Night fears are totally normal at this age, the goal is for him to feel secure you are there for him but also learn to calm himself. Bedtime routine including "monster sweep" (loved that term)and assuring him he will be ok, patience and putting him back to his bed after a good hug will work with time. Good luck!
You could try using a night light. Maybe a cd of calming music. Another thing to consider is night terrors or panic attacks. I know it is not something that is always thought about, but it may be worth monitoring. When my youngest son was a baby, he'd wake up screaming like he was hurt or something. I would run into his room, pick him up and start talking to him, but it wouldn't work. He would look right at me or off to the side with his eyes open like he was awake, but it seemed like he couldn't hear me. I asked my doctor about it and he said it could be night terrors. Of course I had never heard of this before, but he explained that it was still unknown why some kids did this and others did not. Also, he assured me that it didn't mean that he had to have experienced something frightening to go through this. My son only experience this for a short time and then he was fine. One thing I found that did work for him was to put him in the car and drive around with him until he went back to sleep or calmed down. Just a thought.
My son was helped a lot when we put our ipod dock in his room and downloaded a playlist of "pretty music" for him to listen to while he winds down and goes to sleep. It's about 1 1/2 hours long, which is plenty of time for him, and he likes the repetition of listening to the same songs every night. Plus, the ipod dock gives off a good amount of blue light, so it doubles as a night light. For music, we use PraiseBaby. It's soft, quiet, and pretty. But you could always get some pretty classical or something.
As far as getting him to sleep without actually staying till he's asleep, here's what I do. I lay down with him for a few minutes and then say, "Mommy will be right back." Then I leave for 30 seconds and come back and lay down. After a few more seconds I leave again, but this time for 1 minute, then I come back. I do this about 4 or 5 times, and each time I'm gone a little longer.
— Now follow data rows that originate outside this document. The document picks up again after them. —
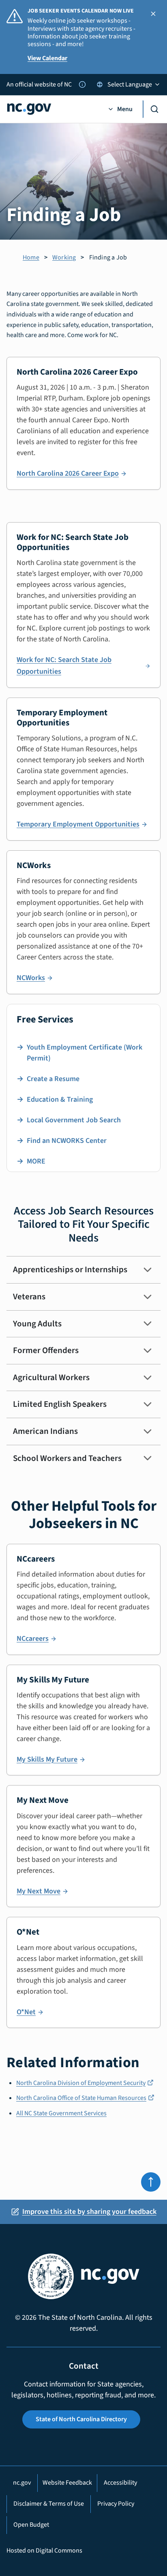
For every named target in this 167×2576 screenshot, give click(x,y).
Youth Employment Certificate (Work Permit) (84, 1052)
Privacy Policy (115, 2503)
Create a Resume (53, 1079)
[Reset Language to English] (99, 84)
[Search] (152, 109)
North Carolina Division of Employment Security (85, 2083)
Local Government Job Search (74, 1120)
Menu (125, 109)
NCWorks (31, 978)
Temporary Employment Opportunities (78, 824)
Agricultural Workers (51, 1377)
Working (64, 257)
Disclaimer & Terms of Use (48, 2503)
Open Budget (31, 2524)
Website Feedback (67, 2482)
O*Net (26, 2012)
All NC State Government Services (61, 2113)
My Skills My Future (47, 1759)
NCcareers (33, 1639)
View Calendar (47, 58)
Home (31, 257)
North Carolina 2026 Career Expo (68, 473)
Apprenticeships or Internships (70, 1269)
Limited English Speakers (60, 1404)
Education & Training (60, 1099)
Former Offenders (46, 1350)
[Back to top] (151, 2182)
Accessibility (120, 2482)
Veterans (29, 1296)
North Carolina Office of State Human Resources (85, 2097)
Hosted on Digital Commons (44, 2550)
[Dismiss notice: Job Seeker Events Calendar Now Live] (153, 13)
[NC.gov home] (51, 109)
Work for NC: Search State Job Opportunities (64, 666)
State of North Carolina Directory (81, 2419)
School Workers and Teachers (67, 1458)
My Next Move (38, 1891)
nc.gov (22, 2482)
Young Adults (37, 1324)
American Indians (45, 1431)
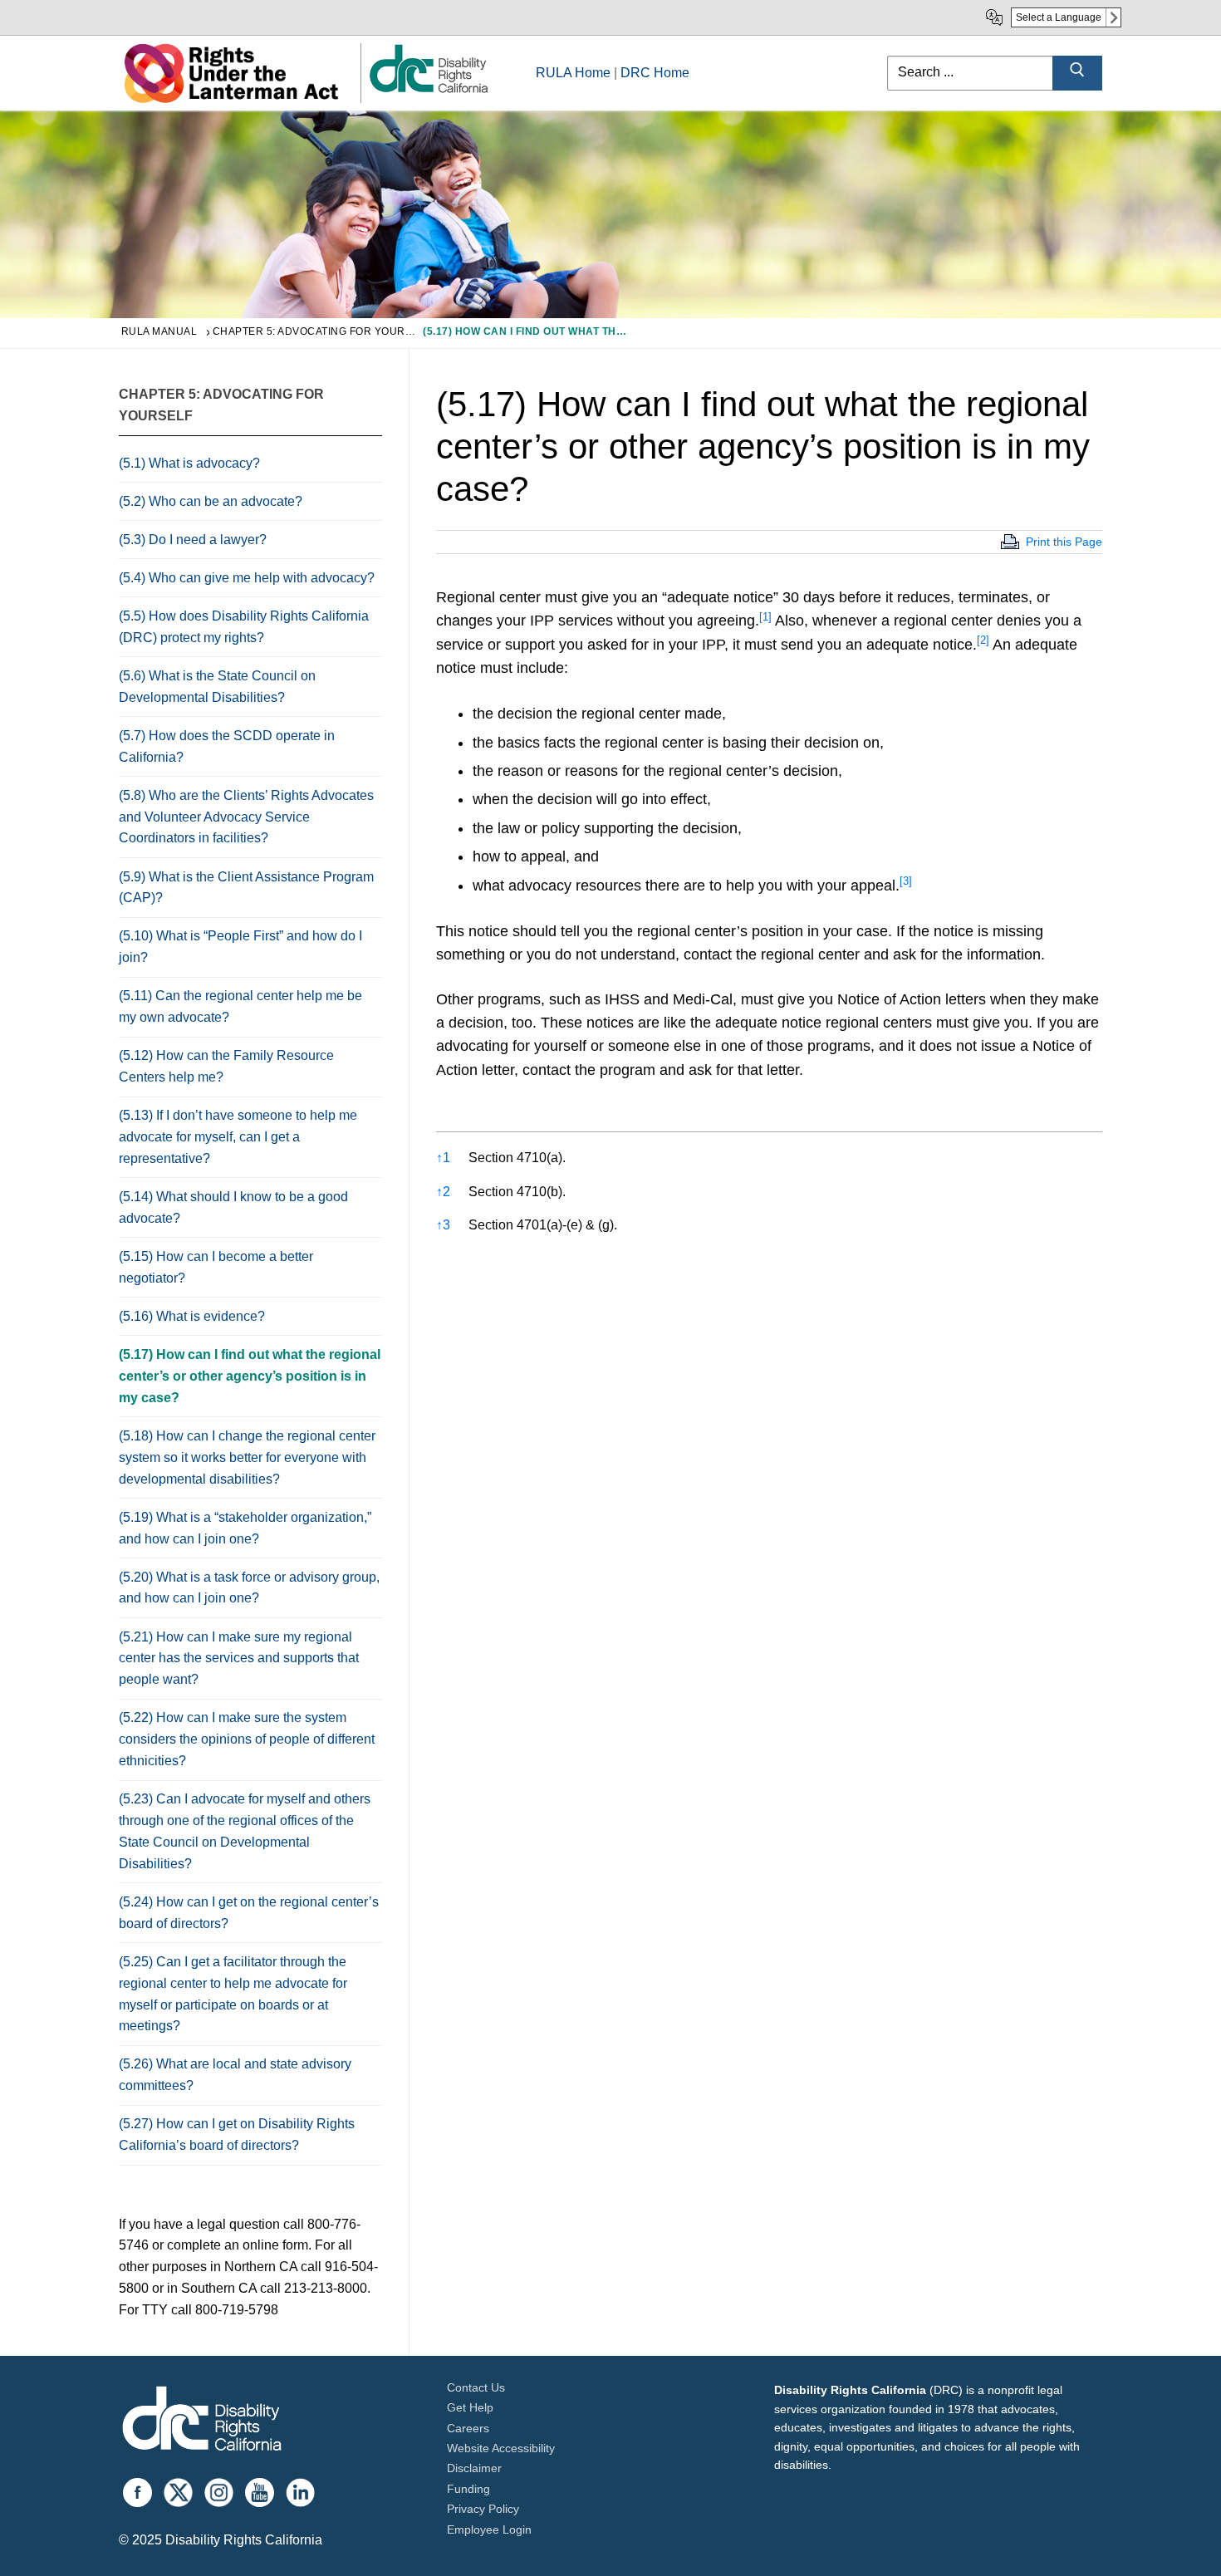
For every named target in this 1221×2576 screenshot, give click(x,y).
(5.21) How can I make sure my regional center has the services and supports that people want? (239, 1658)
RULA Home (573, 73)
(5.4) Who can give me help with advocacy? (247, 578)
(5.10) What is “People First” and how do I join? (240, 946)
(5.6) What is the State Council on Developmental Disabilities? (217, 686)
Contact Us (476, 2387)
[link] (427, 92)
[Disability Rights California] (202, 2421)
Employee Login (489, 2529)
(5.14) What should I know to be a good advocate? (233, 1207)
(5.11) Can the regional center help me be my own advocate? (240, 1006)
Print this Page (1064, 541)
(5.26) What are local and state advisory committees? (235, 2075)
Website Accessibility (501, 2448)
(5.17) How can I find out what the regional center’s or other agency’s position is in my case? (249, 1376)
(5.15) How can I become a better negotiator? (216, 1267)
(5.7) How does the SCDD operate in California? (227, 746)
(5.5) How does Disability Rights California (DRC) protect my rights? (244, 627)
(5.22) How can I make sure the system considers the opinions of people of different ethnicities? (247, 1739)
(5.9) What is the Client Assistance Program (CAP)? (246, 887)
After a while, he falls asleep.
I've only recently started trying this, but I've been told that it creates permanence...he becomes convinced that even if he goes to sleep, I'll be coming back, so he doesn't wait up for me. I'll let you know if it works, but it's worth a shot.
Good luck and congrats on the new baby! Hope you and your hubby can get some sleep soon!
When my now 10 year old daughter was little, I made her a spray bottle of "monster spray". I made a paper label and decorated the bottle to convice my 5 year old that it was authentic monster spray. Before she went to bed we would spray her room and then the bottle would sit on the night stand so that when she woke up she could spray the "monsters" away. That worked well for that. I sat in a chair next to my daughter's bed and slowly worked my way away from her every night by moving the chair farther and farther away from the bed. Now even though she is 10 years old, she has an easier time going to sleep if she knows that I will be awake until she is asleep. It gives her some relief to know that I will check on her before I go to bed. Good Luck!
When my daughter was about 2 1/2 she started being afraid of monsters. I reassurred her that there were no monsters but I understood that her mind made her think that there were. I told her that her daddy and I could hear her and that she could call us if she needed us to comfort her. The turning point was when we went to Babies R Us and bought her a Tykelight. It is a nightlight that is loosely shaped like a person and they can sleep with it. I taught her how to turn it off and on and let her know that it was hers to use whenever she wanted to during the night. I never said anything about keeping the monsters away or anything. She has never said anything else about monsters. She loves the light and calls it "tykey". You can get them at Babies R Us or online. It was $19.99 and well worth it! Good luck.